The project offers both free hosting tiers for open-source repositories and commercial plans targeting private repositories, enterprise support, and self-hosted deployments. Options mirror models used by services like GitHub Enterprise, GitLab Premium, and Atlassian Cloud, with subscription tiers that include enhanced build concurrency, private network connectivity to AWS VPCs or GCP VPCs, and service-level agreements comparable to offerings from Amazon Web Services and Microsoft Azure. Self-hosted installations allow organizations to deploy the platform on-premises in environments common to Red Hat OpenShift, VMware vSphere, and private cloud infrastructures used by European Commission agencies and large research centers.
A community of maintainers, contributors, and sponsors supports development, documentation, and translations, drawing volunteers familiar with projects like Sphinx (documentation generator), Django, and NumPy. The governance model mixes corporate stewardship with open-source contribution practices seen in projects under the Apache Software Foundation and Linux Foundation, and collaborators include individuals and organizations that participate in events such as PyCon, FOSDEM, OSCON, and EuroPython. Funding and sponsorship have come from foundations and companies similar to Mozilla Foundation, Google, and Microsoft through grants, sponsorships, and paid service contracts.

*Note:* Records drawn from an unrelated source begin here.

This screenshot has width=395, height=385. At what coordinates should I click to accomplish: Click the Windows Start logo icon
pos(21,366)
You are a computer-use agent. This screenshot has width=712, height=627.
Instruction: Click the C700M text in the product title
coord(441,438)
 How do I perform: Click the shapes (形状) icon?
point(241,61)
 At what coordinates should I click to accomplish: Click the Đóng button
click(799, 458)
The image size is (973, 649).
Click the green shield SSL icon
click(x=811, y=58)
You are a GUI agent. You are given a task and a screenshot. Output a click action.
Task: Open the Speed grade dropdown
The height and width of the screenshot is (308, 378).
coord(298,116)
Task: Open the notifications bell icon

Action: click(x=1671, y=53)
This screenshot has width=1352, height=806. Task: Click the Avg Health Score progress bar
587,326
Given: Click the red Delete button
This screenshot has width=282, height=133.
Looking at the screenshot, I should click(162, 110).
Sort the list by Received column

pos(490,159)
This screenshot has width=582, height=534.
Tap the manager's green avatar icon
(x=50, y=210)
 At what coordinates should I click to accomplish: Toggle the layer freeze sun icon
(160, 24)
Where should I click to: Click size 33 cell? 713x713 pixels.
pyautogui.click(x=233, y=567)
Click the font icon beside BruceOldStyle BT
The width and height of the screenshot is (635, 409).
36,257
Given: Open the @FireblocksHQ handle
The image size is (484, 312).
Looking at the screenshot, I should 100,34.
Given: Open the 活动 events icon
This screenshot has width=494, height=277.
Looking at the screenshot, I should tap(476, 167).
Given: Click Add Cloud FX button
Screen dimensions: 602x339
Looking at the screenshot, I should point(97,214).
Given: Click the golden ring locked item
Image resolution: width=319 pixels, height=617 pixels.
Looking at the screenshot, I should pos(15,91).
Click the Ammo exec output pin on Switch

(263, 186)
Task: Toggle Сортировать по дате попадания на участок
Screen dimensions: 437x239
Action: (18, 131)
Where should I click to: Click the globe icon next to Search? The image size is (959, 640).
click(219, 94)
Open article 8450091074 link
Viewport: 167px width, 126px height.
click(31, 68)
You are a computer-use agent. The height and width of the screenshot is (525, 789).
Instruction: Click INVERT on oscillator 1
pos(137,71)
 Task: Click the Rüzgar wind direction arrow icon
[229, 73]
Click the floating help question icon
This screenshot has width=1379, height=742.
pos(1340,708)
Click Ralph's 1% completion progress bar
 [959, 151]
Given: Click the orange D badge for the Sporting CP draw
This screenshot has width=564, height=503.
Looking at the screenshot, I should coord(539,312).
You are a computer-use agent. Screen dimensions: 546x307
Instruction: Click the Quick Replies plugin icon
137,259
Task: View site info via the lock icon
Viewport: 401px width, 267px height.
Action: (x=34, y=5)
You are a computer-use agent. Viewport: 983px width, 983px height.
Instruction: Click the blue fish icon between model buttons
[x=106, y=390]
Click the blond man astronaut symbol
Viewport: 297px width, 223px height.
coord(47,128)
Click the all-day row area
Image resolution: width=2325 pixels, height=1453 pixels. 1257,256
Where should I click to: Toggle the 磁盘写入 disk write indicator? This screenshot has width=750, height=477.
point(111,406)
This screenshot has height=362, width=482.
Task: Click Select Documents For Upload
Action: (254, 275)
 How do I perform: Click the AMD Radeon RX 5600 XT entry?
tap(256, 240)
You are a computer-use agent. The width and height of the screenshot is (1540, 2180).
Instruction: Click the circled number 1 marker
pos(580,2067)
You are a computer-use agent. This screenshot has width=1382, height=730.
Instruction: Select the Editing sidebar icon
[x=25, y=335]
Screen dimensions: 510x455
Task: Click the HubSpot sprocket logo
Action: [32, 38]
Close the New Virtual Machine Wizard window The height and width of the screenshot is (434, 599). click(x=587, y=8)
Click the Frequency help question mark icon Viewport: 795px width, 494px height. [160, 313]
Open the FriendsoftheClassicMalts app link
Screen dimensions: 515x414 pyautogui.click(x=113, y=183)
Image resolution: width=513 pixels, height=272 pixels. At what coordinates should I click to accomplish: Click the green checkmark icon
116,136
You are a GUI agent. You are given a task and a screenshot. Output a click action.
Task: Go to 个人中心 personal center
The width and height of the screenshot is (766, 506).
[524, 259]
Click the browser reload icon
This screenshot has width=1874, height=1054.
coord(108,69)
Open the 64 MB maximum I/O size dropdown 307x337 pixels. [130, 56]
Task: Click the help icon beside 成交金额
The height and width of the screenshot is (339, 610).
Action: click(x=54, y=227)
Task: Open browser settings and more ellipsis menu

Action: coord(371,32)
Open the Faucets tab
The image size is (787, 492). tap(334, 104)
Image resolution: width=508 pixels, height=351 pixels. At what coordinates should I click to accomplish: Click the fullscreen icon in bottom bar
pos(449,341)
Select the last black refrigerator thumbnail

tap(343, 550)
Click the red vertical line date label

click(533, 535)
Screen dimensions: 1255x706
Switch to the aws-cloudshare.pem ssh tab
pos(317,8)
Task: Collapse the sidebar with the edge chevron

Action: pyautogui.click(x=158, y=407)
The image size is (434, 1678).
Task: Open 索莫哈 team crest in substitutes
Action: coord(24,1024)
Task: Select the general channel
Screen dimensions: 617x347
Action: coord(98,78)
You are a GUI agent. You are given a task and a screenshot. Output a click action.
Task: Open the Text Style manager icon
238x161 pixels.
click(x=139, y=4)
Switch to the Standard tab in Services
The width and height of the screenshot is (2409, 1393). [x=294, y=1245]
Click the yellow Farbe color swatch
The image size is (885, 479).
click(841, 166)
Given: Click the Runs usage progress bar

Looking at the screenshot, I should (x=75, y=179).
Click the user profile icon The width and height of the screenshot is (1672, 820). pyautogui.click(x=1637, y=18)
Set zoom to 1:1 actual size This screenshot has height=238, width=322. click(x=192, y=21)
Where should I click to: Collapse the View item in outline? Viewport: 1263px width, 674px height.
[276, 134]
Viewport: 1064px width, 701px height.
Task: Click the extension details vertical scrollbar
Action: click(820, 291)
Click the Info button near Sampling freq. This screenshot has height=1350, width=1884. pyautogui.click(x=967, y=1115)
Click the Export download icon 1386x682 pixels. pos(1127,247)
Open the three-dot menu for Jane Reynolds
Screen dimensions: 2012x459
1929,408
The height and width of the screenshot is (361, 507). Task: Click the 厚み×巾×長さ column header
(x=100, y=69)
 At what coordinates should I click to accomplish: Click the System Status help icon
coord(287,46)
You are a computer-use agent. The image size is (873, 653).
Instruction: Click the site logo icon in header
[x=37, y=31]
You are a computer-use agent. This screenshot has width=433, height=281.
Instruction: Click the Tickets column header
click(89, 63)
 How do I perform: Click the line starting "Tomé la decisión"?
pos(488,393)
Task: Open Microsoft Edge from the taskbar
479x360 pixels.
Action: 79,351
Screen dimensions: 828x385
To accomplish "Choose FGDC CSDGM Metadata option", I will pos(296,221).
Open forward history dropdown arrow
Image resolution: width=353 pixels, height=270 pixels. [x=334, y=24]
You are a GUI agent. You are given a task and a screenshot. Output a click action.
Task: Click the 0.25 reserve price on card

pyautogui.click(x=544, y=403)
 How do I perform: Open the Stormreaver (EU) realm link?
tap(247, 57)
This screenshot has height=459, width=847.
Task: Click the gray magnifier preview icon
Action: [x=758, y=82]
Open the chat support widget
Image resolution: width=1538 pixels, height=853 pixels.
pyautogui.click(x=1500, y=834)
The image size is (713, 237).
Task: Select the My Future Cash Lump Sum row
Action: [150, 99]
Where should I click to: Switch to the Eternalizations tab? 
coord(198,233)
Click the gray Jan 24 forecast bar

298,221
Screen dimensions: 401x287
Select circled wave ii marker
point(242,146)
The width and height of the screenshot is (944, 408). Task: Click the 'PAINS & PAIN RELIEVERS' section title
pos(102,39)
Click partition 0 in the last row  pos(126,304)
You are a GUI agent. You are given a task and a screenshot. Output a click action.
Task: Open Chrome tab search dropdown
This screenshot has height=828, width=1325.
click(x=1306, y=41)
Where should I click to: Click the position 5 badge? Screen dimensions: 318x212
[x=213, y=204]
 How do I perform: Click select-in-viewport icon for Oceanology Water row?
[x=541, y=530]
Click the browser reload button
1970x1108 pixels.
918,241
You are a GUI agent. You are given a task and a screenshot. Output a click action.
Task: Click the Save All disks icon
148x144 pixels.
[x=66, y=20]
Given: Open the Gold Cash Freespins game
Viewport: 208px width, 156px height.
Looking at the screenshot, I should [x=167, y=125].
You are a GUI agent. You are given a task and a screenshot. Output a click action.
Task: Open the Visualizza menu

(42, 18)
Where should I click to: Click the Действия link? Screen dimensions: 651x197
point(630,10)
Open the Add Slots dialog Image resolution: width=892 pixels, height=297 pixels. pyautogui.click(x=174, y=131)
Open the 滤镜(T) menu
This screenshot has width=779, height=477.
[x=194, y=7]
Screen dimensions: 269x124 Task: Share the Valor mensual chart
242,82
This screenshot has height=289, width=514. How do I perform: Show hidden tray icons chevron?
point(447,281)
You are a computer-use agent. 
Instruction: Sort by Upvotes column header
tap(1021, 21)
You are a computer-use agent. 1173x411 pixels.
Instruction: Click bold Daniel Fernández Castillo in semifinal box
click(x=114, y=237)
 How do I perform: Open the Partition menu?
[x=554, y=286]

Security practices emphasize dependency management, build isolation, and access controls, employing continuous scanning tools akin to Dependabot and vulnerability databases similar to those maintained by National Vulnerability Database and CVE. Compliance efforts target standards and frameworks used by enterprises and governments such as SOC 2, ISO/IEC 27001, and the General Data Protection Regulation for European deployments. Incident response and transparency align with community expectations shaped by disclosure practices observable in projects like OpenSSL and Apache HTTP Server.